MERLEAU - PONTY.

 

"Colère, honte, haine, amour ne sont pas des faits psychiques cachés au plus profond de la conscience d'autrui, ce sont des types de comportement ou des styles de conduite visibles du dehors. Ils sont sur ce visage ou dans ces gestes et non pas cachés derrière eux. La psychologie n'a pas commencé de se développer que le jour où elle a renoncé à distinguer le corps et l'esprit, où elle a abandonné les deux méthodes corrélatives de l'observation intérieure et de la psychologie physiologique. On ne nous apprenait rien de plus sur l'émotion tant qu'on se bornait à mesurer la vitesse de la respiration ou celle du battement du coeur dans la colère - et on ne nous apprenait rien sur la colère quand on essayait de rendre la nuance qualitative et indicible de la colère vécue. Faire la psychologie de colère, c'est chercher à fixer le sens de la colère, c'est se demander quelle en est la fonction dans une vie humaine et en quelque sorte à quoi elle sert"
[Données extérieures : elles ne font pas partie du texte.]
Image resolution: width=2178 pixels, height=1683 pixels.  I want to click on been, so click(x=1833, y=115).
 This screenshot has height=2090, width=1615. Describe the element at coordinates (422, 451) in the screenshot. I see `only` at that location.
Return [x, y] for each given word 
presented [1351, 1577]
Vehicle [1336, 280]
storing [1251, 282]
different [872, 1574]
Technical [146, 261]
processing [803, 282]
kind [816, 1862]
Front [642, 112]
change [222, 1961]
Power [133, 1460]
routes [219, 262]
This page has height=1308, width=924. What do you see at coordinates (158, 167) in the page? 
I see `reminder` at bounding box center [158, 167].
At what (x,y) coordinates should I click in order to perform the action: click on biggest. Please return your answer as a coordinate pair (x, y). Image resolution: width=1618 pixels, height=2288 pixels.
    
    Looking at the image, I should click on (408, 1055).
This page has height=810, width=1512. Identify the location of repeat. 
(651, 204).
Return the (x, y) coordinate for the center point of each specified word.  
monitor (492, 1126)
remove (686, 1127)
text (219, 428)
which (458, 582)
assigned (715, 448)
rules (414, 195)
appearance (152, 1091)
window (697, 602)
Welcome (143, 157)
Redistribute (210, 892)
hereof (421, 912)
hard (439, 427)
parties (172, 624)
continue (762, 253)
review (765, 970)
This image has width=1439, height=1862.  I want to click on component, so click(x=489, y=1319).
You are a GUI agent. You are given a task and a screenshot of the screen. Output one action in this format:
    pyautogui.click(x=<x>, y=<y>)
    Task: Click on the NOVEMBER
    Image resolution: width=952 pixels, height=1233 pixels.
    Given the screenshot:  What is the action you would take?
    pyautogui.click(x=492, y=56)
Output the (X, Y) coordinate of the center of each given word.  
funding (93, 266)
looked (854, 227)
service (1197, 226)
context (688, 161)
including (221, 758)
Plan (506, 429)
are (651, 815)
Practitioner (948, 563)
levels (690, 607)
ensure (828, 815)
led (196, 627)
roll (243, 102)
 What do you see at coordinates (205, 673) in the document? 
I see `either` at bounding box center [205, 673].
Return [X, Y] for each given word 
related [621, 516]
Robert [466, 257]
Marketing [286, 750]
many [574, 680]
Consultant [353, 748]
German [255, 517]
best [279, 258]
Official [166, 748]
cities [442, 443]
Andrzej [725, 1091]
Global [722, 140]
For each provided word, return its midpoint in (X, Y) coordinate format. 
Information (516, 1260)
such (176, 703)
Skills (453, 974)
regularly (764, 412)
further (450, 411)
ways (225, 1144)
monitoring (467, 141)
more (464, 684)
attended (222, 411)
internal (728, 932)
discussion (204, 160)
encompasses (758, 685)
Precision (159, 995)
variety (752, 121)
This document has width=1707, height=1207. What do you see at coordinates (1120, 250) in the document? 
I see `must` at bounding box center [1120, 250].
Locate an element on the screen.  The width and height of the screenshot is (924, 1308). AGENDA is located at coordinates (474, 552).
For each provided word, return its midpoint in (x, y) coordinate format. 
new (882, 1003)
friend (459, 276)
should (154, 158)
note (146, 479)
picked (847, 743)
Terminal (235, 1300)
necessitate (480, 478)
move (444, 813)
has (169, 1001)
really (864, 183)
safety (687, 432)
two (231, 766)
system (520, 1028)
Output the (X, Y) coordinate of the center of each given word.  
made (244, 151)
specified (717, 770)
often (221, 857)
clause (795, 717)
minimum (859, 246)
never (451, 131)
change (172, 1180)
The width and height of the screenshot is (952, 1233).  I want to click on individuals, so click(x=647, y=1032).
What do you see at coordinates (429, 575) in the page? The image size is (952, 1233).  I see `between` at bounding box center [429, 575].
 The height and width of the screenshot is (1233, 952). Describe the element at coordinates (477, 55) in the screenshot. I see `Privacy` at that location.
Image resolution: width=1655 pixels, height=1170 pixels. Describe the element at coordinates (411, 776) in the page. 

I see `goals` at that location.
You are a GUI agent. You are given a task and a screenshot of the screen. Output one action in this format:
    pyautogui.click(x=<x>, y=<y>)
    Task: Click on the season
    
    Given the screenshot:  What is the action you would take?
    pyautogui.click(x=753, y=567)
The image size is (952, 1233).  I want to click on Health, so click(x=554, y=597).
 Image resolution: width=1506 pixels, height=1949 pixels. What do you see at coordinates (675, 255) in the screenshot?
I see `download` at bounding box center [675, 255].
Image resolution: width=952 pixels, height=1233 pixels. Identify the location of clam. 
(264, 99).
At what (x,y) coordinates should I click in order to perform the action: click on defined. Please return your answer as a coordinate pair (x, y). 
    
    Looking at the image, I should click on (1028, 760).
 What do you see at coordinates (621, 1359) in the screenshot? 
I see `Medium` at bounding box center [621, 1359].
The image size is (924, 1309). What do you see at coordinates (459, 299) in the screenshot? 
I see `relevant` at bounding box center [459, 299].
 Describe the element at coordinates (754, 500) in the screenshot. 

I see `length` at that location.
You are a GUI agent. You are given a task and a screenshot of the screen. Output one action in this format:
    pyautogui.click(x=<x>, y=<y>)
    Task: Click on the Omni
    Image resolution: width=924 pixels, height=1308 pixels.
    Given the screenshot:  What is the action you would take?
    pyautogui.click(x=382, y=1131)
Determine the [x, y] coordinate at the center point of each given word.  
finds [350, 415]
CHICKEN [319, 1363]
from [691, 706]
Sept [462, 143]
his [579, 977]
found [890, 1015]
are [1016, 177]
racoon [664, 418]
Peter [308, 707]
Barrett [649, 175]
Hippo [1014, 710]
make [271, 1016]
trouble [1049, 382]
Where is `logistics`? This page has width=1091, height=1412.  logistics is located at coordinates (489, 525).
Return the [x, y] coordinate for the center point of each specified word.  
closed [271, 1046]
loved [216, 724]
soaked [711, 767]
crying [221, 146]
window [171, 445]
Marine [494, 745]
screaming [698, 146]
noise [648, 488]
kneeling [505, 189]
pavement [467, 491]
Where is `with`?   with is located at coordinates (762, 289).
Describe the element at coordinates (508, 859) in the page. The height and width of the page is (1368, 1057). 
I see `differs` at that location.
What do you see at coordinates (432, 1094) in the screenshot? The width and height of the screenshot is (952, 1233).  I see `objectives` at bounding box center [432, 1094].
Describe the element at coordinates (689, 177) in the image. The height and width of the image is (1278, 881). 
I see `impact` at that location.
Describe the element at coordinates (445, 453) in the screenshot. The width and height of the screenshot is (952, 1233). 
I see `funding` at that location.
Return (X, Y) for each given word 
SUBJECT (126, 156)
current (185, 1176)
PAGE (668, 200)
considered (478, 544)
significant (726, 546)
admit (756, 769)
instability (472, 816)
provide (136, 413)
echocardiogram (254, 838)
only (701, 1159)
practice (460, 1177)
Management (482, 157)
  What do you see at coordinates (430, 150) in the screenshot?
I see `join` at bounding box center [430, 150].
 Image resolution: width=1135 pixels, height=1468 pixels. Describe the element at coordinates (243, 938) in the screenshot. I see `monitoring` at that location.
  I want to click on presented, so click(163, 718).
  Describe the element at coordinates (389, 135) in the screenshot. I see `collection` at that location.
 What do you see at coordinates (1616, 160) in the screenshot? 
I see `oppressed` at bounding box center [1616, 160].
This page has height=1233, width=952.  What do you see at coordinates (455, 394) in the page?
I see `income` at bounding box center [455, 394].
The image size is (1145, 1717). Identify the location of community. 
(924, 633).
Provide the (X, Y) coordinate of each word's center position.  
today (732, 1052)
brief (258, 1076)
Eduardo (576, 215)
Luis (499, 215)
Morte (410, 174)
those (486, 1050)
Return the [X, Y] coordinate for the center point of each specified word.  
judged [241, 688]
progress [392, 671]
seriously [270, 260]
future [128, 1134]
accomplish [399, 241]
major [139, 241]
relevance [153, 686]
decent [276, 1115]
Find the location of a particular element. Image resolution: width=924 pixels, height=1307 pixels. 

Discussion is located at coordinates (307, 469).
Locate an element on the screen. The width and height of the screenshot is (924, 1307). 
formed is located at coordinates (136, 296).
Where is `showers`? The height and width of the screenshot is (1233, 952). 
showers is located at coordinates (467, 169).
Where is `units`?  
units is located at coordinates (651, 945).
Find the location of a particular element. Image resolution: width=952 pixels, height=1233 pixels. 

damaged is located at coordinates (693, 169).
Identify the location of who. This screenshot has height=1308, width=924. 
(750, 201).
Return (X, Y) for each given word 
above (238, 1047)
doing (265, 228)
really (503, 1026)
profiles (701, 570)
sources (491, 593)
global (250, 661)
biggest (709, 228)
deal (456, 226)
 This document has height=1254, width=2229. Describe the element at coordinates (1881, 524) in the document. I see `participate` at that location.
MERLEAU - PONTY. Le cinéma et la nouvelle psychologie1 .

 


Comment les émotions d'autrui peuvent - elle m'être non seulement perceptibles mais encore compréhensibles, à moi qui cependant ne les éprouve pas ? Je puis par exemple comprendre que cet homme soit en colère alors que je ne suis moi - même pas en colère ; je puis comprendre sa colère alors que, vraisemblablement, ma colère n'est pas identique à la sienne. MERLEAU - PONTY propose à cette difficulté une solution : l'émotion est un comportement et c'est en tant que comportement revêtant un sens que l'émotion d'autrui m'est immédiatement compréhensible. Cette solution requiert une certaine conception des rapports de l'esprit et du corps, conception qui suppose le dépassement de deux systèmes psychologiques : l'introspection et le behaviorisme. Ces deux psychologies impliquent chacune un dualisme révolu depuis que l'émotion est un comportement dotée d'un sens.

Les difficultés de la compréhension de l'émotion d'autrui sont - elles pour autant résolues ?

 


Les émotions ne sont pas des manifestations dans le corps de quelque état d'esprit qui demeurerait sans cela inaccessible au spectateur.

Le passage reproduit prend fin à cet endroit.